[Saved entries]
•••

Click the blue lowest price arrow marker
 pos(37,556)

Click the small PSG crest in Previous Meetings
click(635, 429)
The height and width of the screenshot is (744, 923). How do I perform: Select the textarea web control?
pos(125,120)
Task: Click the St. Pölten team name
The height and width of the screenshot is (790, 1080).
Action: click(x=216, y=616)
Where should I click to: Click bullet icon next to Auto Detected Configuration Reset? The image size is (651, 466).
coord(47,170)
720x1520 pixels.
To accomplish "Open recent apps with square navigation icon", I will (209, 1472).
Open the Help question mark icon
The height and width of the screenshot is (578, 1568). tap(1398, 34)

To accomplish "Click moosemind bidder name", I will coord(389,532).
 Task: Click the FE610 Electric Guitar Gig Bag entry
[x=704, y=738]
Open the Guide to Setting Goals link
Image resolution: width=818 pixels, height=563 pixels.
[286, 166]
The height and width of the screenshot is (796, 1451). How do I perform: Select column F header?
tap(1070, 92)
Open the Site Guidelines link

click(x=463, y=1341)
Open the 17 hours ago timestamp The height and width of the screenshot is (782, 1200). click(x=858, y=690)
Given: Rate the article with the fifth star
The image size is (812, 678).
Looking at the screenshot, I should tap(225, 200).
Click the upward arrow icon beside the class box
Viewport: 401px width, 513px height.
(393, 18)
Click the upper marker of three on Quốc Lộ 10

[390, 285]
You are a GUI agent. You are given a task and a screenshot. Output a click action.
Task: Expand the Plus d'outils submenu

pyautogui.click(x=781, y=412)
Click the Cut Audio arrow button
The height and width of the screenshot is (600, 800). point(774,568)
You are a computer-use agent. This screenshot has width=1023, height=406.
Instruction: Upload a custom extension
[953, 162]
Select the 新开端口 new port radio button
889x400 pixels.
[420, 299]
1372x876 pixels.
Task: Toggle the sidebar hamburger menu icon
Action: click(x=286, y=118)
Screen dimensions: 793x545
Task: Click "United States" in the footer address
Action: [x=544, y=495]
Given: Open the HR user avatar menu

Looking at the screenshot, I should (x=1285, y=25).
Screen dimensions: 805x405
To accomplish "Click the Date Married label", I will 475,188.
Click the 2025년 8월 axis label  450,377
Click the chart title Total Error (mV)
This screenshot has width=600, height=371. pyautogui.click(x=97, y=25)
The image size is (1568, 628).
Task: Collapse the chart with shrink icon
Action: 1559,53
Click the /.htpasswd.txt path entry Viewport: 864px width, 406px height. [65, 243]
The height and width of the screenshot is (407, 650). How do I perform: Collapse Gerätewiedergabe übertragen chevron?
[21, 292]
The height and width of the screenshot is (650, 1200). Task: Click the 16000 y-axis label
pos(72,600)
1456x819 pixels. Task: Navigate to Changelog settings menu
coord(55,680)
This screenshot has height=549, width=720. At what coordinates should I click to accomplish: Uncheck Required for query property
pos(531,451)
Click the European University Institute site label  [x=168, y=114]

•••

Copy out the data shown above in full. Match it exactly.

▶ _THE COMPLETED TASK_
Click the blue lowest price arrow marker
 pos(37,556)

Click the small PSG crest in Previous Meetings
click(635, 429)
The height and width of the screenshot is (744, 923). How do I perform: Select the textarea web control?
pos(125,120)
Task: Click the St. Pölten team name
The height and width of the screenshot is (790, 1080).
Action: click(x=216, y=616)
Where should I click to: Click bullet icon next to Auto Detected Configuration Reset? The image size is (651, 466).
coord(47,170)
720x1520 pixels.
To accomplish "Open recent apps with square navigation icon", I will (209, 1472).
Open the Help question mark icon
The height and width of the screenshot is (578, 1568). tap(1398, 34)

To accomplish "Click moosemind bidder name", I will coord(389,532).
 Task: Click the FE610 Electric Guitar Gig Bag entry
[x=704, y=738]
Open the Guide to Setting Goals link
Image resolution: width=818 pixels, height=563 pixels.
[286, 166]
The height and width of the screenshot is (796, 1451). How do I perform: Select column F header?
tap(1070, 92)
Open the Site Guidelines link

click(x=463, y=1341)
Open the 17 hours ago timestamp The height and width of the screenshot is (782, 1200). click(x=858, y=690)
Given: Rate the article with the fifth star
The image size is (812, 678).
Looking at the screenshot, I should tap(225, 200).
Click the upward arrow icon beside the class box
Viewport: 401px width, 513px height.
(393, 18)
Click the upper marker of three on Quốc Lộ 10

[390, 285]
You are a GUI agent. You are given a task and a screenshot. Output a click action.
Task: Expand the Plus d'outils submenu

pyautogui.click(x=781, y=412)
Click the Cut Audio arrow button
The height and width of the screenshot is (600, 800). point(774,568)
You are a computer-use agent. This screenshot has width=1023, height=406.
Instruction: Upload a custom extension
[953, 162]
Select the 新开端口 new port radio button
889x400 pixels.
[420, 299]
1372x876 pixels.
Task: Toggle the sidebar hamburger menu icon
Action: click(x=286, y=118)
Screen dimensions: 793x545
Task: Click "United States" in the footer address
Action: [x=544, y=495]
Given: Open the HR user avatar menu

Looking at the screenshot, I should (x=1285, y=25).
Screen dimensions: 805x405
To accomplish "Click the Date Married label", I will 475,188.
Click the 2025년 8월 axis label  450,377
Click the chart title Total Error (mV)
This screenshot has width=600, height=371. pyautogui.click(x=97, y=25)
The image size is (1568, 628).
Task: Collapse the chart with shrink icon
Action: 1559,53
Click the /.htpasswd.txt path entry Viewport: 864px width, 406px height. [65, 243]
The height and width of the screenshot is (407, 650). How do I perform: Collapse Gerätewiedergabe übertragen chevron?
[21, 292]
The height and width of the screenshot is (650, 1200). Task: Click the 16000 y-axis label
pos(72,600)
1456x819 pixels. Task: Navigate to Changelog settings menu
coord(55,680)
This screenshot has height=549, width=720. At what coordinates should I click to accomplish: Uncheck Required for query property
pos(531,451)
Click the European University Institute site label  [x=168, y=114]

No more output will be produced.